Cannabis Is Making Colorado So Rich The State May Literally Give Money Back To Residents

January 30, 2015 by April M. Short 19 Comments

Colorado is making so much money with cannabis sales that they literally have to give some of it back to residents. So proclaimed a recent AP story by Kristen Wyatt on the booming cannabis industry in the Rocky Mountain state.

The voter-approved law that made cannabis legal in the state was designed to put tax revenues towards schools and other state programs, but an existing state law may send some of the money directly back to residents. As Wyatt describes it in her piece, the law is causing “quite a headache for lawmakers.”

Colorado’s state constitution sets a limit on how much tax money the state can take in before it has to give some back to the residents. In 1992, Colorado’s voters approved the Taxpayers’ Bill of Rights, a constitutional amendment mandating that all new taxes appear before voters. It states that the state of Colorado must pay back taxpayers “when the state collects more than what’s permitted by a formula based on inflation and population growth. Over the years, Colorado has issued refunds six times, totaling more than $3.3 billion,” Wyatt reports.

“That means Coloradans may each get their own cut of the $50 million in recreational pot taxes collected in the first year of legal weed. It’s a situation so bizarre that it’s gotten Republicans and Democrats, for once, to agree on a tax issue,” Wyatt writes. Because there is so much tax revenue, and tax collections in Colorado are rapidly increasing,  the governor’s budget writers predict roughly $30.5 million will go back to individual residents (about $7.63 per adult in Colorado.)

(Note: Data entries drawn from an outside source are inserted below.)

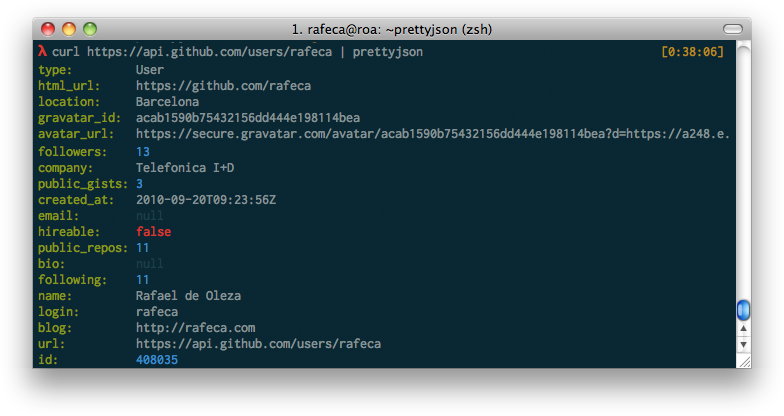The image size is (784, 416).
Task: Click the scrollbar up arrow
Action: click(x=743, y=328)
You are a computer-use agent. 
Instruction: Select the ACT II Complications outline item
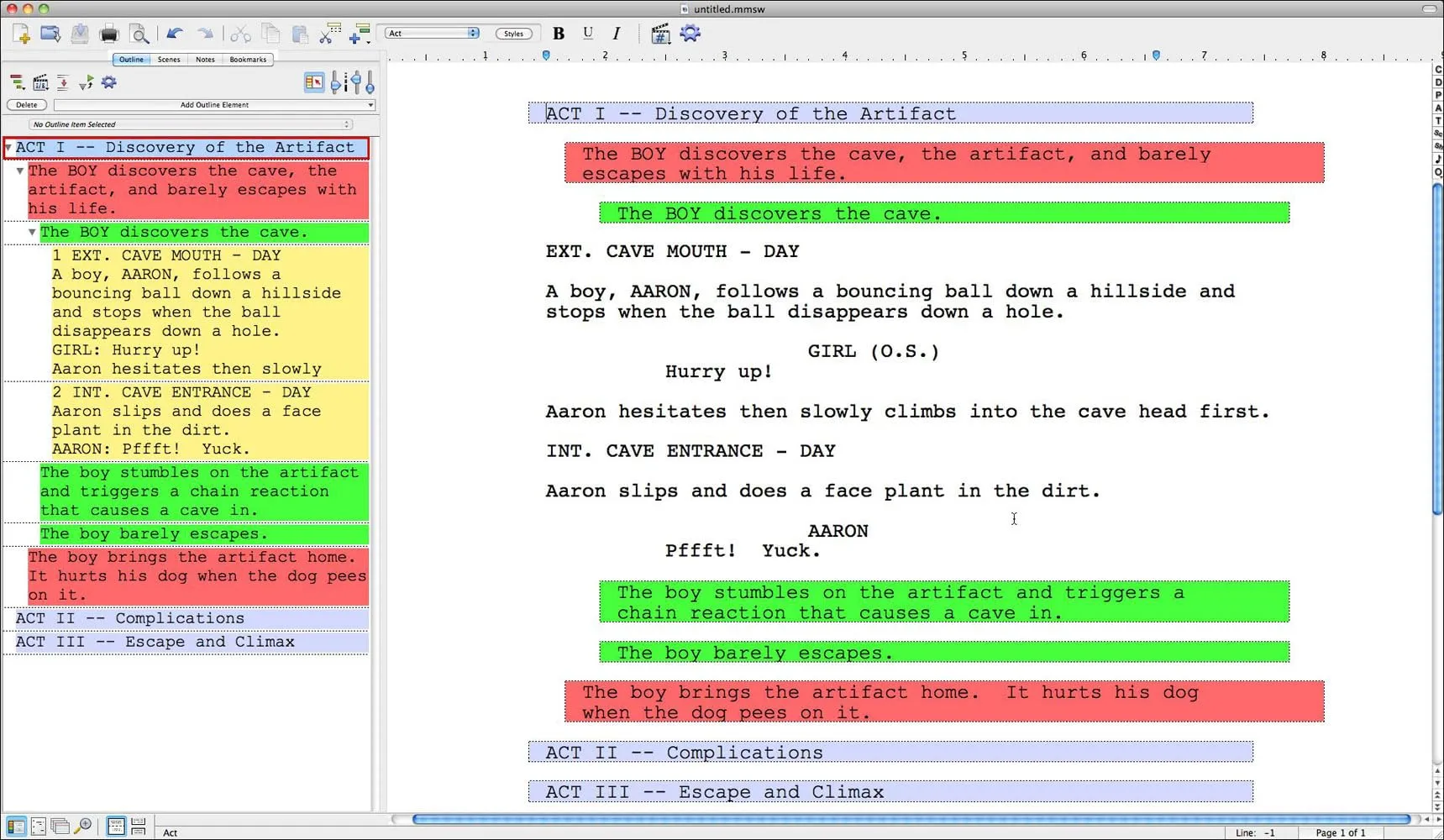129,618
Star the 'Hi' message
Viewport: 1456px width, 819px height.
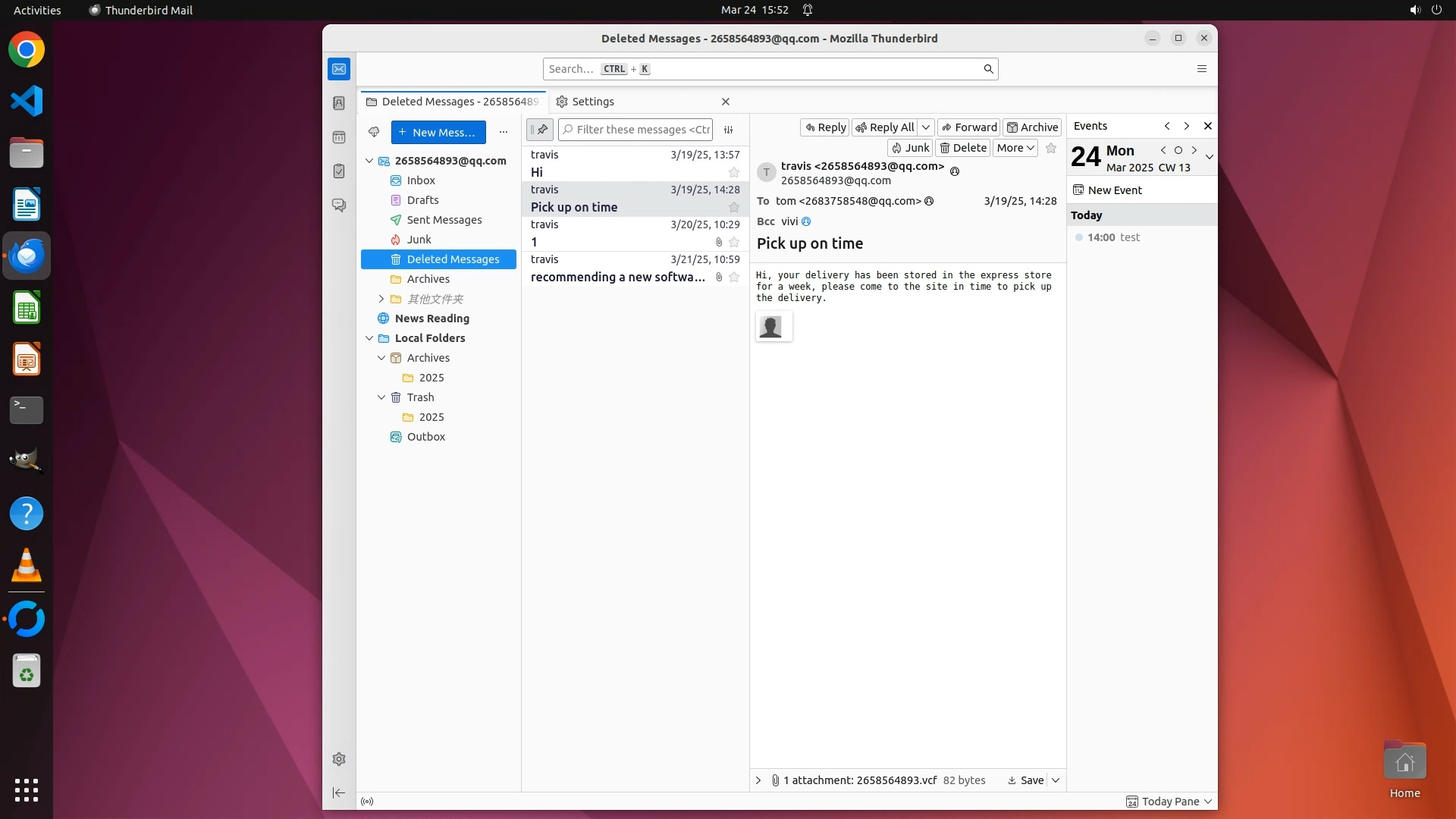733,173
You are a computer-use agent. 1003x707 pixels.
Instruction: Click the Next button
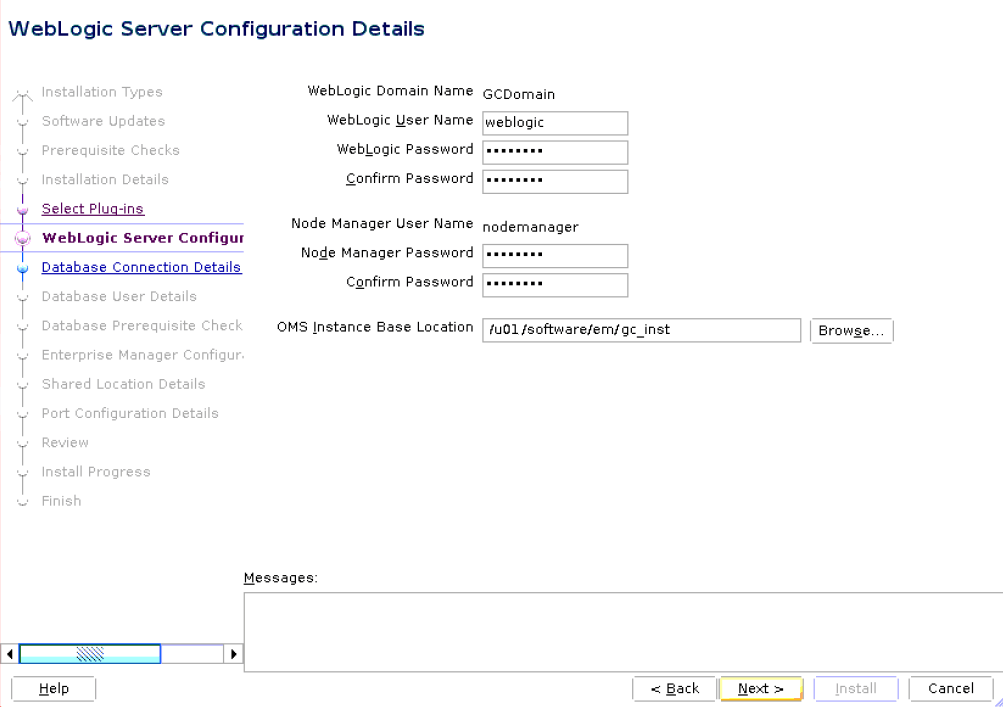(761, 688)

Both political parties agree there’s “no good reason” to put cannabis dollars back into voter’s pockets, and lawmakers are scrambling to figure out how to avoid it, Wyatt writes. That would most likely require asking residents to vote themselves out of the extra cash, by voting to exempt cannabis taxes from the refund requirement.

Lawmakers will have to figure out if the refund money would go to all taxpayers, or just people who purchased cannabis. In the past, refunds have been paid through income tax returns, as Wyatt notes, “but Colorado also has reduced motor vehicle fees or even reduced sales taxes on trucks… Lawmakers seem confident that the refund mechanism won’t matter because voters would approve pot taxes a third time if asked.”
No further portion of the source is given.